Ansarullah: Calls for Peace Insincere as Long as Yemen Siege Persists
Story Code : 927656
In a tweet on Friday, Abdul-Salam said that Yemen does not consider as serious any call for peace that excludes the total removal of the current blockade on the war-torn country.
“We do not consider any call for peace as serious unless it includes the complete lifting of the blockade. However, we have not yet noticed any seriousness to stop the aggression,” he said.
“The calls for peace issued by some international bodies reveal a selective perception of peace by granting it to the countries of aggression and preventing it from Yemen, while peace is either for all or there is no peace,” the spokesman added.
Earlier, UN Special Envoy for Yemen Martin Griffiths had said that a political solution is the only possible way to the persisting conflict in the Arab country, and Abdul-Salam had lambasted him for being, in fact, the spokesman of the Saudi-led military coalition and that he did not resemble an unbiased international official.
All international efforts to end the aggression against the Arab country have so far failed.
Saudi Arabia, backed by the US and its other regional allies, launched the devastating war on Yemen in March 2015, with the goal of bringing the government of Yemen's former president back to power and crushing the popular Ansarullah movement.

▶ _STUDY MATERIAL_:
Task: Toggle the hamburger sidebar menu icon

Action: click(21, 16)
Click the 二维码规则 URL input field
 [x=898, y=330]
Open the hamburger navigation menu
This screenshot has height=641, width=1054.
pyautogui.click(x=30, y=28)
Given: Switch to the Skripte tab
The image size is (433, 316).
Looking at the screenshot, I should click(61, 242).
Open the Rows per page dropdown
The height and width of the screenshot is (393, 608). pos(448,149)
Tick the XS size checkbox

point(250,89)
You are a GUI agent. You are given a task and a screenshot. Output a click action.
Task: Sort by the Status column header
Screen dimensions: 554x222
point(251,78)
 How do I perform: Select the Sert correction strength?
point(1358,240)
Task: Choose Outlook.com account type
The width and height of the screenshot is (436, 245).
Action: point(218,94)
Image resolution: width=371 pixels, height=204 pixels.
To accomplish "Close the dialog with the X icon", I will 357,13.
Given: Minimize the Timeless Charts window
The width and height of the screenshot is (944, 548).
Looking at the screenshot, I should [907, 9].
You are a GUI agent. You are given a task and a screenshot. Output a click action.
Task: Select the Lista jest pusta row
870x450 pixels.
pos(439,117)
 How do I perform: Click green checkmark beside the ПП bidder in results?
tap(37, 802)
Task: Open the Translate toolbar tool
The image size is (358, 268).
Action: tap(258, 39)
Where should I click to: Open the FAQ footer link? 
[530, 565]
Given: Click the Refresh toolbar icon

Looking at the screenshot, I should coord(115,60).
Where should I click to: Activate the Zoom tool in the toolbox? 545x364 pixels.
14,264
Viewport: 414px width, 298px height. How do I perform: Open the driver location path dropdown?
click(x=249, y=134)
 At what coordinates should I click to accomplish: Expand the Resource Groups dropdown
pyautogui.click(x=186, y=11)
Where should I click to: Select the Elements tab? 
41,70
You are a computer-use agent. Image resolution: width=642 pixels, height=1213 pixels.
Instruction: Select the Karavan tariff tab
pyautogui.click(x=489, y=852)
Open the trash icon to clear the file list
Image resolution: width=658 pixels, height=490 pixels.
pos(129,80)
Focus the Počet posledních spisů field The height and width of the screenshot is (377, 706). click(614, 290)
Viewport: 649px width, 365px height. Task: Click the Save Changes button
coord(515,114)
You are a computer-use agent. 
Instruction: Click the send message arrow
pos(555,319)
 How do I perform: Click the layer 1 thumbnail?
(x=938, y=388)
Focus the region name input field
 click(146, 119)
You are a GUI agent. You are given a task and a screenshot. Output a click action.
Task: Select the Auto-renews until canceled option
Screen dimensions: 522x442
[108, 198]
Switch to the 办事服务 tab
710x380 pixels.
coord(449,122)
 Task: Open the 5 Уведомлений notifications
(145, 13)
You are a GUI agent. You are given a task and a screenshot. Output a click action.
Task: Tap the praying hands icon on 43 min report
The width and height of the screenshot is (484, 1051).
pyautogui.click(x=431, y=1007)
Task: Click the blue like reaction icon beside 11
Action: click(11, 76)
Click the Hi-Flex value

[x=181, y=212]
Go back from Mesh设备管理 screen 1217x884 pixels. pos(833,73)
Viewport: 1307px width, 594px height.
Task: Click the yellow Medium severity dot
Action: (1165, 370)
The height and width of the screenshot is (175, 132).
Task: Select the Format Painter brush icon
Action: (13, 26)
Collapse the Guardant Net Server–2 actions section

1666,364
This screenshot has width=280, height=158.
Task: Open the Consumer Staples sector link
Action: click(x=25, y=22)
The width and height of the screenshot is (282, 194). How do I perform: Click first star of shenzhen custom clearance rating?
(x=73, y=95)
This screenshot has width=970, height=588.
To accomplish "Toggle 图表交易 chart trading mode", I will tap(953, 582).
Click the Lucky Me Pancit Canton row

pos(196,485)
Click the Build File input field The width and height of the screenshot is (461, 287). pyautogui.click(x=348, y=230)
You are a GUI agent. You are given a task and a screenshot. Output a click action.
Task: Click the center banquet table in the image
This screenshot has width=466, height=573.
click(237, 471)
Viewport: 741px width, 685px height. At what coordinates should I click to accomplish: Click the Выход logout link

▶ _EXERCISE TASKS_:
[1] Answer these questions from the article on Ansarullah and the Yemen blockade, one line each:
(a) On which day did Abdul-Salam post the tweet?
(b) According to Abdul-Salam, whose spokesman was Martin Griffiths in fact?
(c) In what month and year did Saudi Arabia launch the war on Yemen?
[2] Write the next part of the article on Ansarullah and the Yemen blockade, picking up after its final sentence.

▶ _OUTPUTS BY TASK_:
[1]
(a) Friday
(b) The Saudi-led military coalition
(c) March 2015

[2]
As the aggression against Yemen entered its seventh year, hundreds of thousands of people lost their lives and much of the country’s infrastructure has been destroyed. Yemeni people are facing malnutrition, hunger, and famine, which have increased risks of disease and starvation.
Saudi Arabia has been the main recipient of US weapons over the past years.
The Ansarullah, backed by the Yemeni armed forces and allied popular groups, has gone from strength to strength against the Saudi-led invaders, and successfully defended Yemen, leaving Riyadh and its allies bogged down in the county.
With an all-out blockade on Yemen in place since the onset of the bloody war, the country is witnessing the world’s worst humanitarian crisis, according to the UN.
The sea, land, and air siege, among others, has led to the closure of the Sanaa International Airport, the largest and most important airport in Yemen, and closed the Hudaydah port, which acts as a lifeline for the impoverished nation.